Posted Dec 01 2010 1:51pm

Several years ago I bumped into an acquaintance who I basically knew via my ex. She seemed caught off guard to see me and made references to me ‘visiting’ and how was I enjoying it now that was ‘back’. Odd really as I lived down the street. When we met up a few months later at a party, all became clear when she explained that she had been confused about seeing me because she had thought I was living in the US because, wait for it, my ex had told her that the reason why we’d broken up was because I wanted to live in America and he didn’t. I should clarify, this was a complete fabrication on his part but unfortunately not the only one…

A few months before the party, I’d attended a launch party with a mutual friend and for the sake of not creating an awkward moment with the hosts husband, I’d had to pretend that my ex and I were still engaged, which was ridiculous considering we hadn’t spoken for a few months. Part of me wanted to make a tit out of him for pretending that we were still together while he was knocking off someone else, but the other part of me just couldn’t be arsed with the drama.

There is a moment or even sometimes a lengthier time than that, where when someone tells a lie about your relationship or outright fabricates a chain of events, you have to pinch yourself and check that what they say happened isn’t true. Had I lived in America and somehow slept my way through it? Was it my imagination that he’d refused to discuss things after we broke up?

The worst thing? Even when he knew that the jig was up, he still tried to keep up the story for a while longer! When we did eventually bump into each other at another party, he was distinctly uncomfortable with reality catching up with him, especially when I made it more than clear to everyone who asked that I’d been living in London the entire time.

I’m not alone in this experience – I’ve come across many men and women who have been involved with someone who either during or after the relationship has totally distorted reality. When these people are confronted, they can veer between denying the lies, to actually having the brass balls to attempt to bully you into taking up their version of events, and may even become really aggressive.

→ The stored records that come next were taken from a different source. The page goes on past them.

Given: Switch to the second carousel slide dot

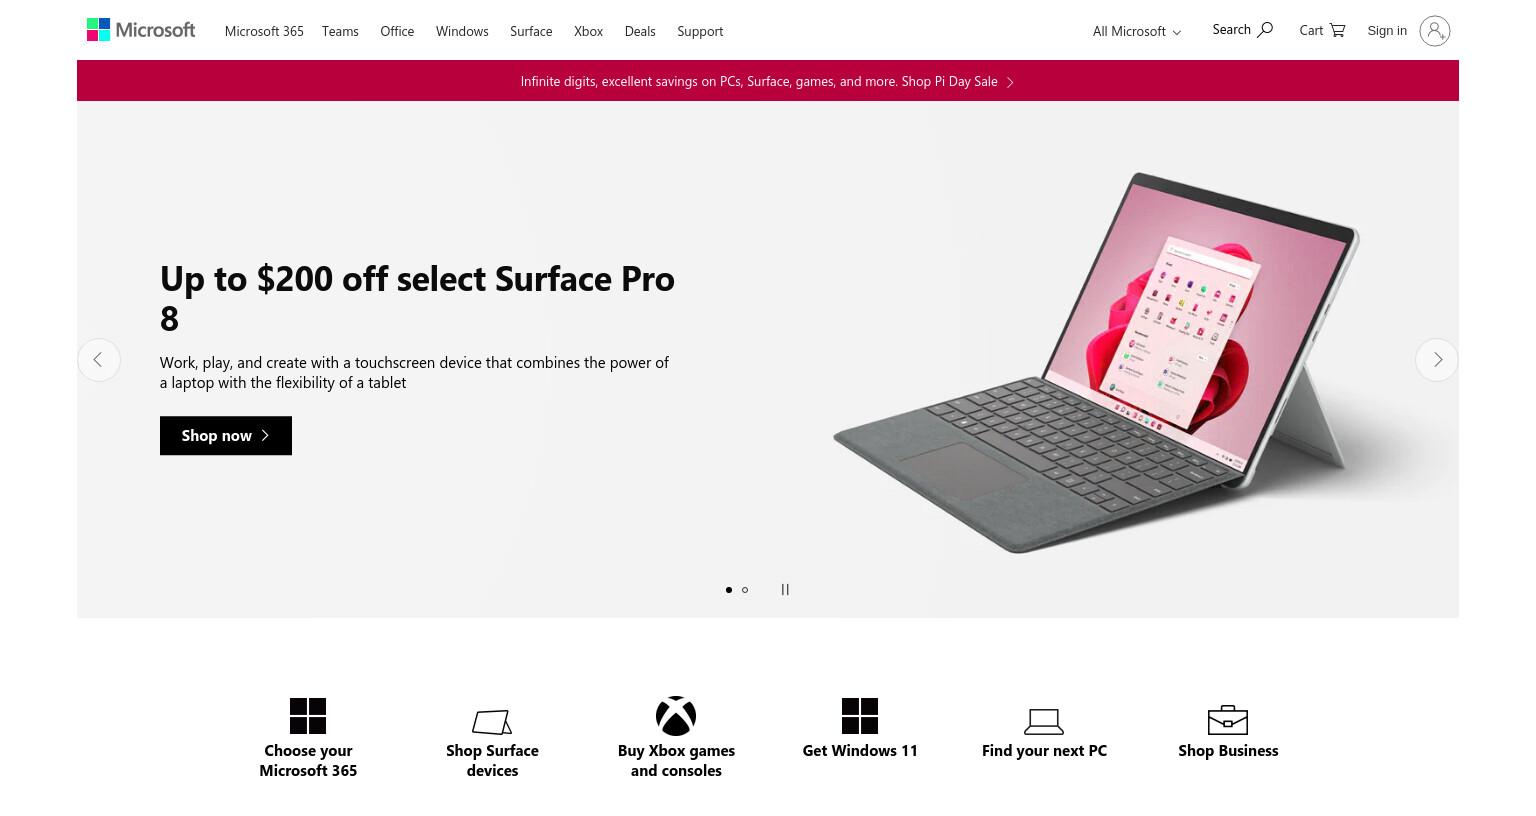Looking at the screenshot, I should click(745, 590).
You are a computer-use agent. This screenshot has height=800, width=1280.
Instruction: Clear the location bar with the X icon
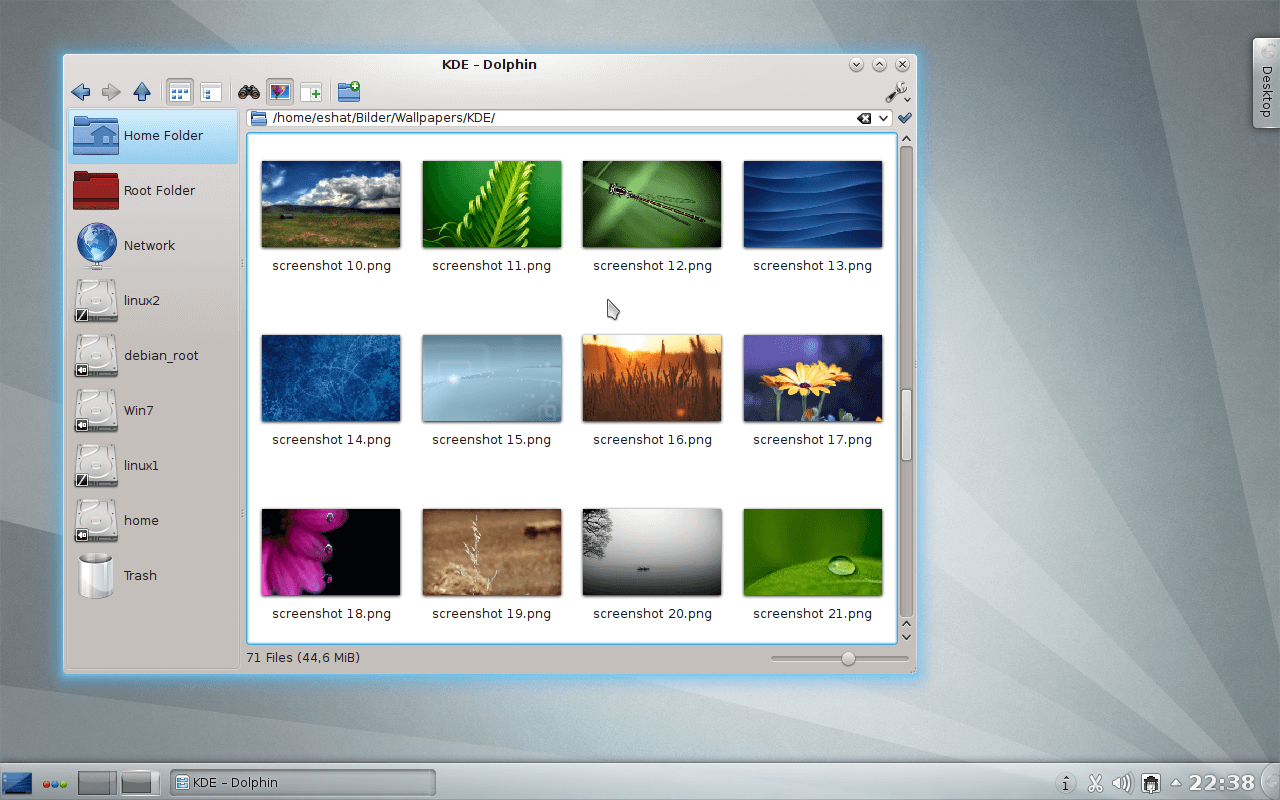(x=864, y=117)
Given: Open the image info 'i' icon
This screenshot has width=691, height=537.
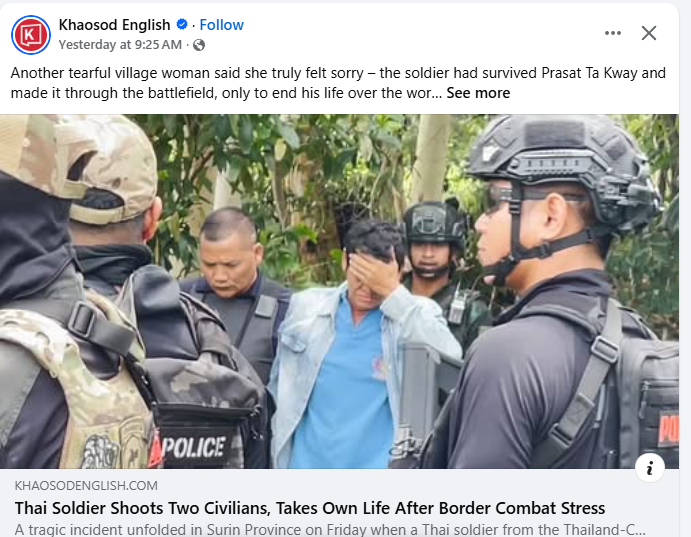Looking at the screenshot, I should (650, 468).
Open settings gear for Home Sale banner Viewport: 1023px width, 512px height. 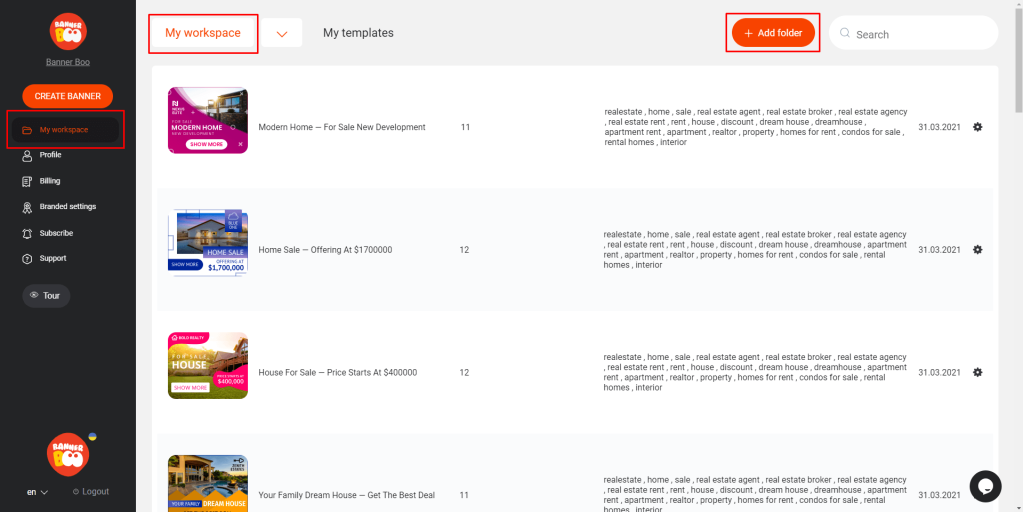pyautogui.click(x=977, y=250)
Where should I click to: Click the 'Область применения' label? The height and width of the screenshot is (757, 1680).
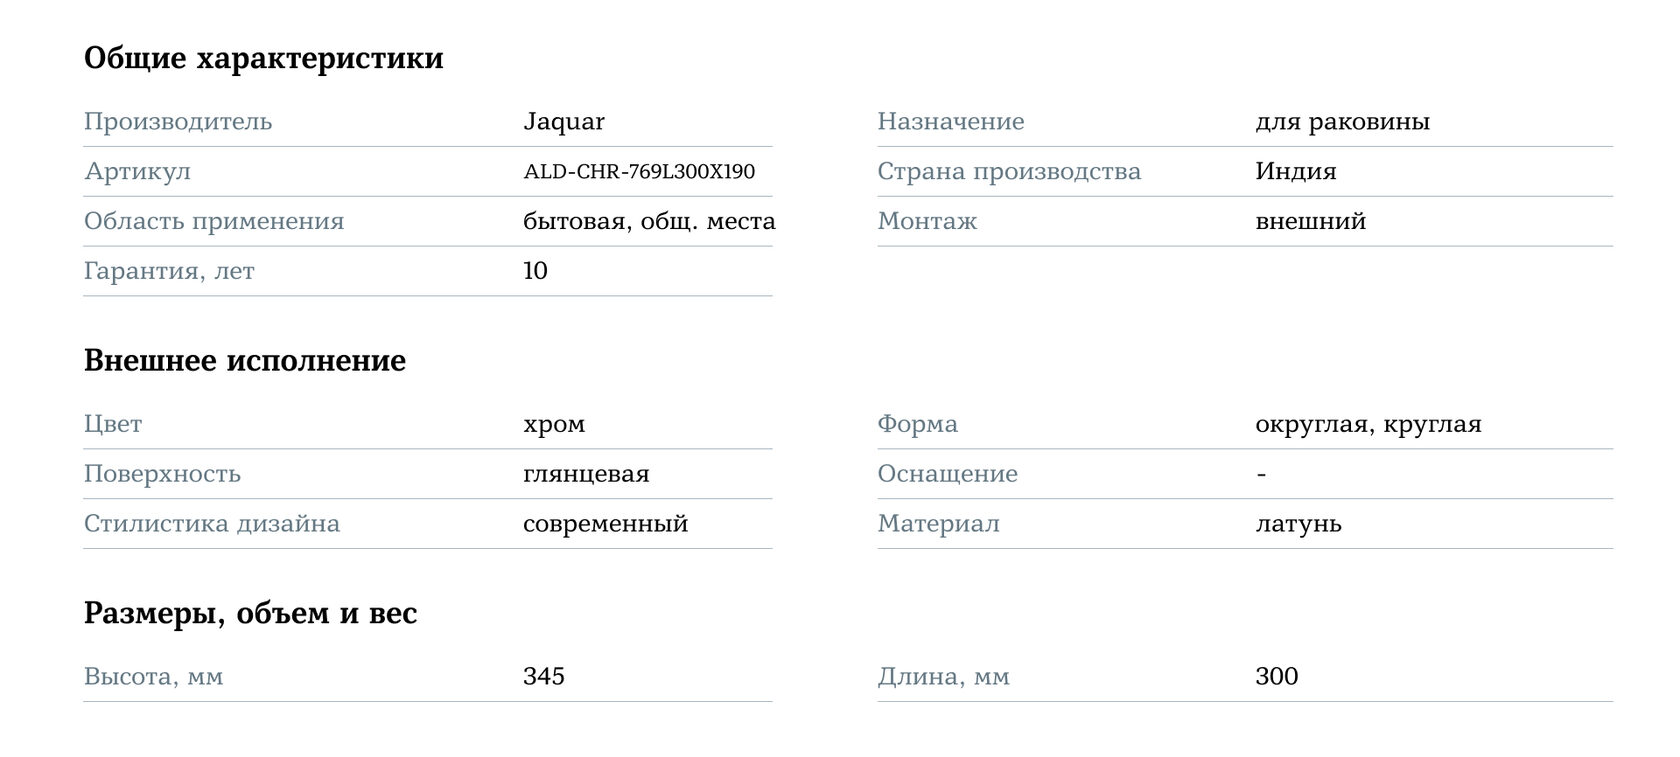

In fact the more aggressive/hostile that they become, the more you know they’re not liking you interfering with their version of events. They’d rather you disappeared under a rock so that they can weave their web of lies unhindered. Where it can be particularly dangerous is if your self-esteem is wobbly enough that you’d actually question your own version of events/reality and even take on theirs. Another ex of mine told a lie where he basically said that I’d said something when I hadn’t. I think he was covering for someone else. Of course I denied it, but he’d already put it out there and I was feeling so much negative repercussions that I actually wondered if I had said it, convincing myself that maybe I’d got really drunk and totally forgotten it. Trouble is I hadn’t actually known the piece of information before I was accused of the ‘crime’ to tell anyone about it.

I see people create a lot of pain for themselves by trying to have a debriefing session with their ex. The problem: while it’s one thing if you both agree on what happened, who did what and yada yada yada, the reality is that it’s only people seeking to get their point of view and perception of things clarified that seek to debrief in the first place. It’s another form of seeking validation and invariably they get disappointed because the fact of the matter is that no-one wants to be told how things went, even if it is what happened. Nobody wants to sit through a blow by blow account of what happened and be told where they failed and most don’t want or need the weight of expectation that comes with someone that’s seeking the ‘truth’ about their emotional experience.

The biggest source of pain though is where when you actively seek to ‘change the mind’ of someone who even though they appeared to share the same experience as you, has a totally different reality to you.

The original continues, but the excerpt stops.